WHAT IS NEEDED: Whether an entry is long or short, retype it exactly.

______

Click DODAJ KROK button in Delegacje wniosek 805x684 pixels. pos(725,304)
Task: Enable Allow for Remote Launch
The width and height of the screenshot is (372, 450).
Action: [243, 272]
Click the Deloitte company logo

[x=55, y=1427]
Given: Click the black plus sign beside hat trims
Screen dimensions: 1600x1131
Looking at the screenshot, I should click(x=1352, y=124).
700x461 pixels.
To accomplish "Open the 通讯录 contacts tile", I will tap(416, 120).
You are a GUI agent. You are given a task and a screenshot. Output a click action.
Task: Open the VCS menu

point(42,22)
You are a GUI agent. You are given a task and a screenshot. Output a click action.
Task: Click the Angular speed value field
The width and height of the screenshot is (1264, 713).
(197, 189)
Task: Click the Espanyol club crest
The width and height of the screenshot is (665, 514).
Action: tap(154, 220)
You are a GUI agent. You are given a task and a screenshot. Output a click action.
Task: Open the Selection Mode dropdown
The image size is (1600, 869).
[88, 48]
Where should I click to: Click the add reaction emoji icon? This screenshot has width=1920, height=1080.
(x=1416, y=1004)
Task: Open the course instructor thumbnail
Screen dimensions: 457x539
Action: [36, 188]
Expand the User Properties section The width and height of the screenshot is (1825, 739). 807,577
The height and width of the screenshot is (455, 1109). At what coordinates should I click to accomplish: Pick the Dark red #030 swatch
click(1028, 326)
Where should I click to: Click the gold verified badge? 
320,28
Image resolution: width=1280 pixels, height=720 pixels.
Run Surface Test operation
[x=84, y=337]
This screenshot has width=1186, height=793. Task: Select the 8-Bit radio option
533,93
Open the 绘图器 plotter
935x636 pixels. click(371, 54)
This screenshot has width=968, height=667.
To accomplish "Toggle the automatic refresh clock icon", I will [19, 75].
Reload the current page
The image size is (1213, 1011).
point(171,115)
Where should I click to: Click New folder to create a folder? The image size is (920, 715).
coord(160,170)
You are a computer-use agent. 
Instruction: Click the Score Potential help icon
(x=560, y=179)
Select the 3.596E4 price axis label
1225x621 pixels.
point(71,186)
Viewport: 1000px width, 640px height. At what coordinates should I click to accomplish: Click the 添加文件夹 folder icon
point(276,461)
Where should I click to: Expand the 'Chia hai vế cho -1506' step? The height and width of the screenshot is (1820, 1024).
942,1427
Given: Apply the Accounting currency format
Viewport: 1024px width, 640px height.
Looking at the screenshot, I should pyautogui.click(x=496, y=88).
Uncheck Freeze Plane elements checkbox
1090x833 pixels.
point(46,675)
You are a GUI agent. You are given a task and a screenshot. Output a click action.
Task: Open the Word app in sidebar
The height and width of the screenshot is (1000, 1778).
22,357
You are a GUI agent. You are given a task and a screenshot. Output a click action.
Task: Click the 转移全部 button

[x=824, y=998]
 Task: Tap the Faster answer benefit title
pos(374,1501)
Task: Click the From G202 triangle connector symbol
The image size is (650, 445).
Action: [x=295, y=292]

______

YOUR RESPONSE:
Click DODAJ KROK button in Delegacje wniosek 805x684 pixels. pos(725,304)
Task: Enable Allow for Remote Launch
The width and height of the screenshot is (372, 450).
Action: [243, 272]
Click the Deloitte company logo

[x=55, y=1427]
Given: Click the black plus sign beside hat trims
Screen dimensions: 1600x1131
Looking at the screenshot, I should click(x=1352, y=124).
700x461 pixels.
To accomplish "Open the 通讯录 contacts tile", I will tap(416, 120).
You are a GUI agent. You are given a task and a screenshot. Output a click action.
Task: Open the VCS menu

point(42,22)
You are a GUI agent. You are given a task and a screenshot. Output a click action.
Task: Click the Angular speed value field
The width and height of the screenshot is (1264, 713).
(197, 189)
Task: Click the Espanyol club crest
The width and height of the screenshot is (665, 514).
Action: tap(154, 220)
You are a GUI agent. You are given a task and a screenshot. Output a click action.
Task: Open the Selection Mode dropdown
The image size is (1600, 869).
[88, 48]
Where should I click to: Click the add reaction emoji icon? This screenshot has width=1920, height=1080.
(x=1416, y=1004)
Task: Open the course instructor thumbnail
Screen dimensions: 457x539
Action: [36, 188]
Expand the User Properties section The width and height of the screenshot is (1825, 739). 807,577
The height and width of the screenshot is (455, 1109). At what coordinates should I click to accomplish: Pick the Dark red #030 swatch
click(1028, 326)
Where should I click to: Click the gold verified badge? 
320,28
Image resolution: width=1280 pixels, height=720 pixels.
Run Surface Test operation
[x=84, y=337]
This screenshot has width=1186, height=793. Task: Select the 8-Bit radio option
533,93
Open the 绘图器 plotter
935x636 pixels. click(371, 54)
This screenshot has width=968, height=667.
To accomplish "Toggle the automatic refresh clock icon", I will [19, 75].
Reload the current page
The image size is (1213, 1011).
point(171,115)
Where should I click to: Click New folder to create a folder? The image size is (920, 715).
coord(160,170)
You are a computer-use agent. 
Instruction: Click the Score Potential help icon
(x=560, y=179)
Select the 3.596E4 price axis label
1225x621 pixels.
point(71,186)
Viewport: 1000px width, 640px height. At what coordinates should I click to accomplish: Click the 添加文件夹 folder icon
point(276,461)
Where should I click to: Expand the 'Chia hai vế cho -1506' step? The height and width of the screenshot is (1820, 1024).
942,1427
Given: Apply the Accounting currency format
Viewport: 1024px width, 640px height.
Looking at the screenshot, I should pyautogui.click(x=496, y=88).
Uncheck Freeze Plane elements checkbox
1090x833 pixels.
point(46,675)
You are a GUI agent. You are given a task and a screenshot. Output a click action.
Task: Open the Word app in sidebar
The height and width of the screenshot is (1000, 1778).
22,357
You are a GUI agent. You are given a task and a screenshot. Output a click action.
Task: Click the 转移全部 button

[x=824, y=998]
 Task: Tap the Faster answer benefit title
pos(374,1501)
Task: Click the From G202 triangle connector symbol
The image size is (650, 445).
Action: [x=295, y=292]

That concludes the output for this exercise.